I enjoy watching Russell’s videos on YouTube too.  Check out her version of the saucy Kitchen Man or any of the promotional pieces from her World Village recordings.  On Strictly Romancin’, Russell teams up with a tight horn section, accordion, piano, clarinet, and jazz drums.  A lot of care goes into the arrangements and at times I recall Duke Ellington’s orchestra with its colorful players with musical tricks up their sleeves.  Listen to the soloists on Ev’ntide with all the razzmatazz of New Orleans jazz--dang, is it carnival time already? Romance in the Dark showcases Russell’s blues range when the singer sets her voice loose. For anyone who enjoyed Madeleine Peyroux's interpretation of No More, (Careless Love) will enjoy Russell's hearty version too (she cranks up the volume).  In fact, Russell excels when singing jazz and blues classics and in the process she provides listeners with melodic jazz that sets moods.
For anyone who already has this CD in his or her collection, dust it off in time for Valentine's Day.

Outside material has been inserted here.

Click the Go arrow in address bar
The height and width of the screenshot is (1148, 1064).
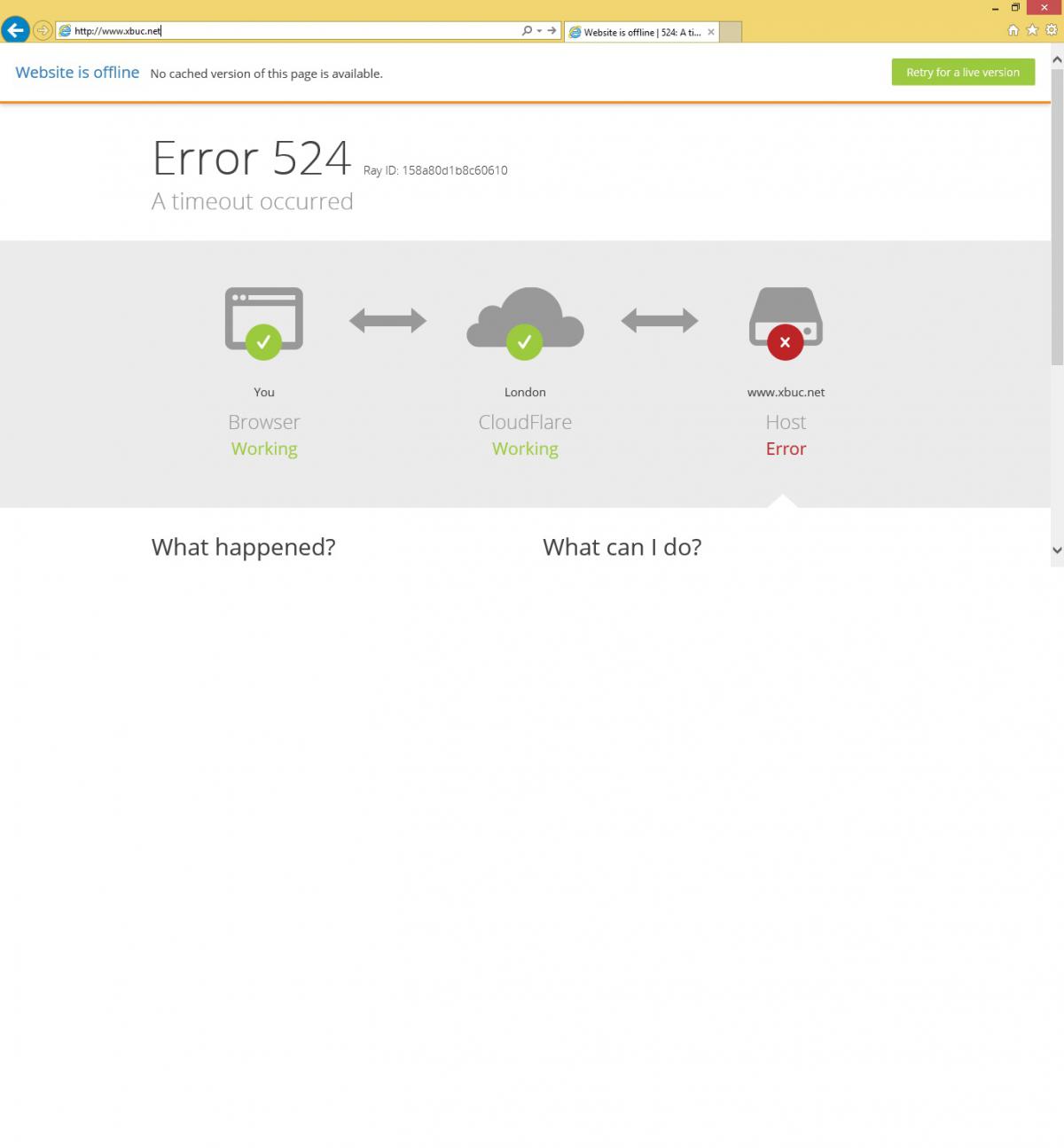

In review--Peaceful Prayers for Mali

Ballaké Sissoko
At Peace
Six Degrees Records

West African kora, cello, guitar, and balafon (a West African xylophone) comprise Malian kora player Ballaké Sissoko’s At Peace.  After the success of his duo project with French cellist Vincent Segal, Chamber Music, the musical partnership remains strong.  However, At Peace is clearly Sissoko’s spotlight recording with Segal, Moussa Diabate (guitar), Aboubacar Diabate (guitar) and Fassery Diabate (balafon) coming aboard as guests.  During a time when Mali experiences war and oppression, At Peace comes as a sweet breath of air.  During a time when the brightest stars of Mali (the country’s musicians) have been shut out, this music ripples throughout the world.  To put it mildly, the warring factions banned music and musicians in Mali.  However, that hasn’t prevented the musicians from gathering and recording CDs and videos which you can find on YouTube.

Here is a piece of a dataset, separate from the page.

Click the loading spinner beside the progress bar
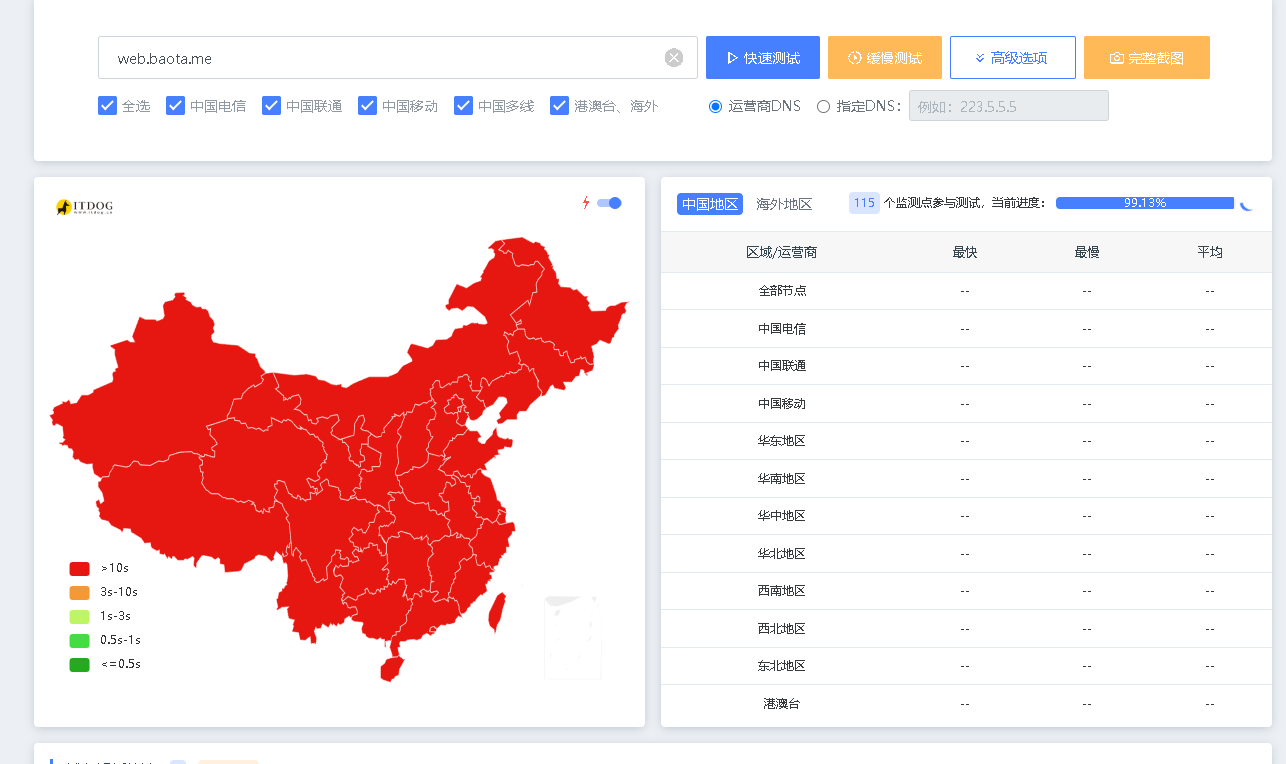 tap(1246, 204)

The musicians chose the perfect name for this recording since its peacefulness floats out my window to reach the singing birds who hang out on the limbs of a tree.  For anyone who thinks of instrumental music as prayers will feel at home listening to this CD.  The kora itself which finds its roots in the Mandinka Kingdom and the griot tradition of West Africa has seen the best and worst of history in that region of the world.  The balafon has also traveled the distance while the guitars and cello represent a bridge between Europe (former colonialists) and West Africa.  The language of music here speaks in tongues of cooperation, harmony, and loving solidarity.  While this album hardly represents a March on Washington or a headline about another country overthrowing a corrupt government, it does represent the longevity of tribal cultures and musical traditions.  It sends out whispers of hope rather than screams of rebellion.  It reminds us of the beauty humans can create when they give up greedy and manipulative agendas and go instead with the flow.

The track N’Tomikorobougou features interlocking blues guitars reverberating off the delicate kora.  The opener, a solo chamber piece, Maimouna, feels soothing while giving off a fragrance of vulnerability (in the way that gentle solo music usually does).  For anyone wishing to revisit Chamber Music, Kabou intertwines kora with cello, whereas, Badjourou, and Kalata Diata features the ensemble of musicians.  Fassery’s balafon adds a nice touch.  When we listen to this stunning music, we can consider all of the uplifting music Malian musicians have brought to us over the years.  It’s not a time to take Mali or its musicians or people for granted.  I send prayers of peace and envision Mali as a harmonious, healthy, and vibrant country where not only musicians come together in harmony and the spirit of cooperation, but all Malians share in this peaceful manifestation.